◆ **Set tasks**:
A – According to the passage on John Thompson's engraving of the penny postal stationery, why did the boxwood block need extensive restoration? Answer in one to three sentences.
B – In the passage on John Thompson's engraving of the penny postal stationery, how long did engraving the brass master die take?
C – Continue the passage on John Thompson's engraving of the penny postal stationery, starting after its final sentence.

◆ **Provided text**:
◆ ◆ ◆

Henry Cole had known John Thompson, perhaps the foremost wood engraver of his day, since March 1838. Apprenticed to Robert Branston (senior), another great engraver, he aimed to imitate or rival the effect of metal in engraving black metal-like lines in wood. Yet he was also an experienced metal engraver. Cole approached him about the design initially and then asked him to make enquiries as to how the envelopes and lettersheets should be printed. As a result, he suggested that they should be printed from stereotype plates created from a brass original which he would create. It was agreed that William Clowes would be the printers, though there were reservations about their ability to produce the stereotype plates without Thompson’s supervision.

As primarily a wood engraver, Thompson began his work by chiselling out the design on a block of boxwood, complete with names of artist and engraver, and including the value legend—POSTAGE ONE PENNY—all standing proud (Fig 4). This now resides in the collections of the BPMA but only, once authenticated, after having been kept by its original owners in a centrally-heated flat which caused the wood to dry out and crack. Extensive and expensive restoration had to result.GSM_Penny_Black_Creations_fig4-5.jpg

Thompson then began the arduous task of engraving the brass master die, again with the lines in relief but with a hole for the value tablet. This took three months in all. Stereotype casts were made from the brass die by Clowes and these were then picked by Thompson before being made up into printing formes. Clowes had some 20 steam presses and there is a remarkable illustration of one of them just showing the hands of a second boy operator in the centre of the machine removing the printed sheets (Fig 5).

On sale from 1 May in London were two types of lettersheet and envelope, 1d. and 2d. each, being sold at slightly higher rates. As is well known they were greeted with ridicule and a large number of caricatures were produced, often lampooning Mulready’s Irish origins or the angel with one leg.

◆ ◆ ◆

◆ **Information given**:
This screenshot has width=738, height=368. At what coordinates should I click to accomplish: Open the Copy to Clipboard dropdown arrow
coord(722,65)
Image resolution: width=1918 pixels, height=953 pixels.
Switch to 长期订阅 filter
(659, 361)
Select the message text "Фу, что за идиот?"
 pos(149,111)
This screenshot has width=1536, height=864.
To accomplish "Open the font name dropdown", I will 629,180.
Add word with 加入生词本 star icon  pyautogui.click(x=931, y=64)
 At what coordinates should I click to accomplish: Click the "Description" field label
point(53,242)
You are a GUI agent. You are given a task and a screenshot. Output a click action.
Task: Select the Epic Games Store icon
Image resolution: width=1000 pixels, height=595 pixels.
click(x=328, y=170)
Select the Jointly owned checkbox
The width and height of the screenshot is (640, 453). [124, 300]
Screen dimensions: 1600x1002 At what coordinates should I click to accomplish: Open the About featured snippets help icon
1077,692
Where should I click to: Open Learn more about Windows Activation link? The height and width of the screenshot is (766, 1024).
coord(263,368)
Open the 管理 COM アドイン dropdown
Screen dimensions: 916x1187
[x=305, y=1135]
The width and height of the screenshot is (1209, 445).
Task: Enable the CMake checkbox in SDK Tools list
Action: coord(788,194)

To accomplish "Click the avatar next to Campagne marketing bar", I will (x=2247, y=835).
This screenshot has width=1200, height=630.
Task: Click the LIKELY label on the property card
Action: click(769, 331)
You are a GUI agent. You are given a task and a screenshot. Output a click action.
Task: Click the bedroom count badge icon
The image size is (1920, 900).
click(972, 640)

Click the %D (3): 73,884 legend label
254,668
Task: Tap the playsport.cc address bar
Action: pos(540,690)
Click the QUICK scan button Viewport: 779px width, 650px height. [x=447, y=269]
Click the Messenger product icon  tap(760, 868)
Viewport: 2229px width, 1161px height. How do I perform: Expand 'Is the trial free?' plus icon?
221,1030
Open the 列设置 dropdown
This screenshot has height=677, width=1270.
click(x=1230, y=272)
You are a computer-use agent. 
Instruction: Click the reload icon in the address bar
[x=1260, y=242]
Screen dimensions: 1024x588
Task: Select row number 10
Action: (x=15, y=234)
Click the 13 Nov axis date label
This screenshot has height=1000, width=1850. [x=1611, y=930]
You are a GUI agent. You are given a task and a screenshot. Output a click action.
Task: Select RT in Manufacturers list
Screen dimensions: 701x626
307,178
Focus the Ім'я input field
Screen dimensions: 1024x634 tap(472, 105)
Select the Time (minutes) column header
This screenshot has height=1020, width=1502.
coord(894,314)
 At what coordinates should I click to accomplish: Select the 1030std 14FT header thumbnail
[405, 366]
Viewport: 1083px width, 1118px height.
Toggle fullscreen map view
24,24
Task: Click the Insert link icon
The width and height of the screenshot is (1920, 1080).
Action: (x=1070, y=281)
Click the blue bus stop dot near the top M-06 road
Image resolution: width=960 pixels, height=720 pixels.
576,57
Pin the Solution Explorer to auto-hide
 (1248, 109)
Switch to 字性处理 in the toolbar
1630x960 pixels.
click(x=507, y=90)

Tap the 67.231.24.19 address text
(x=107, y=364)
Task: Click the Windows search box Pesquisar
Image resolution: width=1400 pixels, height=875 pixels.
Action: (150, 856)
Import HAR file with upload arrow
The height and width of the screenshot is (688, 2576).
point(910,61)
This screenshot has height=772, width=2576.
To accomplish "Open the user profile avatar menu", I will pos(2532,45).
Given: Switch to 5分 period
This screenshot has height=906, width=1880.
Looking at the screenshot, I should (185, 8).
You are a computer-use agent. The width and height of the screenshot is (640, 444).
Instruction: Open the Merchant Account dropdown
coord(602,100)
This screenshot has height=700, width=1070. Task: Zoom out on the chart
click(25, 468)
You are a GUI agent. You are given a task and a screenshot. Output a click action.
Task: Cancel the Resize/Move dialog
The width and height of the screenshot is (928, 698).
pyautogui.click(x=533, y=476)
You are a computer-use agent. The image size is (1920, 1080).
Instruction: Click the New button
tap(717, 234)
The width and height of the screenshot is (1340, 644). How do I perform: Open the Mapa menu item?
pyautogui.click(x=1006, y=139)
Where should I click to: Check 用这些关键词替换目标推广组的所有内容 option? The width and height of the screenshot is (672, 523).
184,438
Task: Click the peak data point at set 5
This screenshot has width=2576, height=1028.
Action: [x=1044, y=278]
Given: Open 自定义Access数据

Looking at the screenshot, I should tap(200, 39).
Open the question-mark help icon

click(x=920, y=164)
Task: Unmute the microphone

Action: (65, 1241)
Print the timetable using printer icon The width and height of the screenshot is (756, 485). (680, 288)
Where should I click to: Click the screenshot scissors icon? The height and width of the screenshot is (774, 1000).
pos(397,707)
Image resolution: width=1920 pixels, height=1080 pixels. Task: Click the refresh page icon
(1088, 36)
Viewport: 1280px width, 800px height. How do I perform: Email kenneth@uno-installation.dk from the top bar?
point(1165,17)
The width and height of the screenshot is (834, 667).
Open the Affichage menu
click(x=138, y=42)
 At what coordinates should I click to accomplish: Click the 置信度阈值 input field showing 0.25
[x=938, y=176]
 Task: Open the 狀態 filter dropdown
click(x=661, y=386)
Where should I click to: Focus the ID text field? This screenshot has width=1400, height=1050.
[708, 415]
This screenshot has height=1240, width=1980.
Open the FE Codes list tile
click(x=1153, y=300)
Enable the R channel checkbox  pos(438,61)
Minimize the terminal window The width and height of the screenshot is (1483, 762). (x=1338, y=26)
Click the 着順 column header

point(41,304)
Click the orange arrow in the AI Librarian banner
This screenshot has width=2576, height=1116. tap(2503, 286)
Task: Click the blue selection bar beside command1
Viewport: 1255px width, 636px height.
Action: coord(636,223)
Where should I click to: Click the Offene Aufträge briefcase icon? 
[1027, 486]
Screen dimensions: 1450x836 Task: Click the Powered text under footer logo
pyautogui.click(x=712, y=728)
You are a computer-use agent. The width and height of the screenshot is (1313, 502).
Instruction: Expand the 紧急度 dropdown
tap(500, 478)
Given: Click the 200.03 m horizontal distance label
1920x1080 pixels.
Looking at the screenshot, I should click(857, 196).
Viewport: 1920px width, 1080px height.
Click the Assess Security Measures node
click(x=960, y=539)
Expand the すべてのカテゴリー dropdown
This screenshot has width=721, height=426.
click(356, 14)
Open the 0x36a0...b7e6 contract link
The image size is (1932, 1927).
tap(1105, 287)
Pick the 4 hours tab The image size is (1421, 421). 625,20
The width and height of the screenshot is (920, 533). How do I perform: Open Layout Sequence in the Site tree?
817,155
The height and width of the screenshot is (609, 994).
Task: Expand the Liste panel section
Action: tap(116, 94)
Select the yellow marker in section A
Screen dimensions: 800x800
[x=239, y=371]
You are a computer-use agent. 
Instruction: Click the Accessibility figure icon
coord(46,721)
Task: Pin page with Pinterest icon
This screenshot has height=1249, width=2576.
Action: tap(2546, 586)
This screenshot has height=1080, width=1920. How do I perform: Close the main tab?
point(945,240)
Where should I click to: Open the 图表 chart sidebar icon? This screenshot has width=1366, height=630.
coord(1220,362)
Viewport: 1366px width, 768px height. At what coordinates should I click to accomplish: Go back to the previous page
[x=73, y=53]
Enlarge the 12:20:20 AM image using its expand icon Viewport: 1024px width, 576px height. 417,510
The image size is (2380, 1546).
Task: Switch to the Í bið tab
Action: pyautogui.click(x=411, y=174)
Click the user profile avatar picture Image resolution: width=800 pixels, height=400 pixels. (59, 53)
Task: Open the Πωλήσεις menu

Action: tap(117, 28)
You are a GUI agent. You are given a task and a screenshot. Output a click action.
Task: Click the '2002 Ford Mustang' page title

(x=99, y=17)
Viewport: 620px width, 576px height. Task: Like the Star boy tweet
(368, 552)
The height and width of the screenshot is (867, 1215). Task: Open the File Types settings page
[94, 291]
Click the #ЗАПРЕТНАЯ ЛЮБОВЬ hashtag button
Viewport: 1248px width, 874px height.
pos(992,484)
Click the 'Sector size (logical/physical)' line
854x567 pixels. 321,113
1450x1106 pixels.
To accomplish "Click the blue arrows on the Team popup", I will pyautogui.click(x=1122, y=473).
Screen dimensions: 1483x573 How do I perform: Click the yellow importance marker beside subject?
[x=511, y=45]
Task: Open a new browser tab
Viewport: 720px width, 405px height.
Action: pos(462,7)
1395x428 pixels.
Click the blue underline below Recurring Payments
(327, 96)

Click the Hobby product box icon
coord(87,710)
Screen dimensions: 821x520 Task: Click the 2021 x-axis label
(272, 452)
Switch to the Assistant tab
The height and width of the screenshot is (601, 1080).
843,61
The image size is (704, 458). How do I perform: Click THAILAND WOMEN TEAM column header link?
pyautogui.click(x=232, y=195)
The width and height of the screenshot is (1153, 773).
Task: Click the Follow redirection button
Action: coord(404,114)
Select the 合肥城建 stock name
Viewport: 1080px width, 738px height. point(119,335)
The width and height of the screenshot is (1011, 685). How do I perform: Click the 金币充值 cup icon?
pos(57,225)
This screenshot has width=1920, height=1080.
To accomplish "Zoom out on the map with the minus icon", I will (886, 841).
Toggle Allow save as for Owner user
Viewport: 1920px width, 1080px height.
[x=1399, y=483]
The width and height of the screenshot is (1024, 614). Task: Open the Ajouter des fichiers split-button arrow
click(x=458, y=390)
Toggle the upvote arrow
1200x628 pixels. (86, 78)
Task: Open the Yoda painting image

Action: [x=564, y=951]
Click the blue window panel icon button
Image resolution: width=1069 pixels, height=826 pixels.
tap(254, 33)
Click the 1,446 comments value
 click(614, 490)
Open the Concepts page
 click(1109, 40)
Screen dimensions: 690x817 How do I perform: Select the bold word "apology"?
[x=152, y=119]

◆ ◆ ◆

◆ **Exercise answers**:
A – Its original owners kept the boxwood block in a centrally heated flat. The heat dried out the wood and made it crack, so it needed extensive and expensive restoration.

B – It took three months in all.

C –
Mulready was incensed; Hill was sad. In his diary for 12 May the latter noted:

‘I fear we shall be obliged to substitute some other stamp for that designed by Mulready, which is abused and ridiculed on all sides. In departing so widely from the “lion & unicorn” nonsense, I fear that we have run counter to settled opinions & prejudices somewhat rashly. I now think it would have been wiser to have followed established custom in all the details of the measure where practicable. The conduct of the public, however, shows that although our attempt to diffuse a taste for fine art may have been imprudent, such diffusion is very much wanted.’

The stamp eventually substituted was an embossed medallion from a die by William Wyon.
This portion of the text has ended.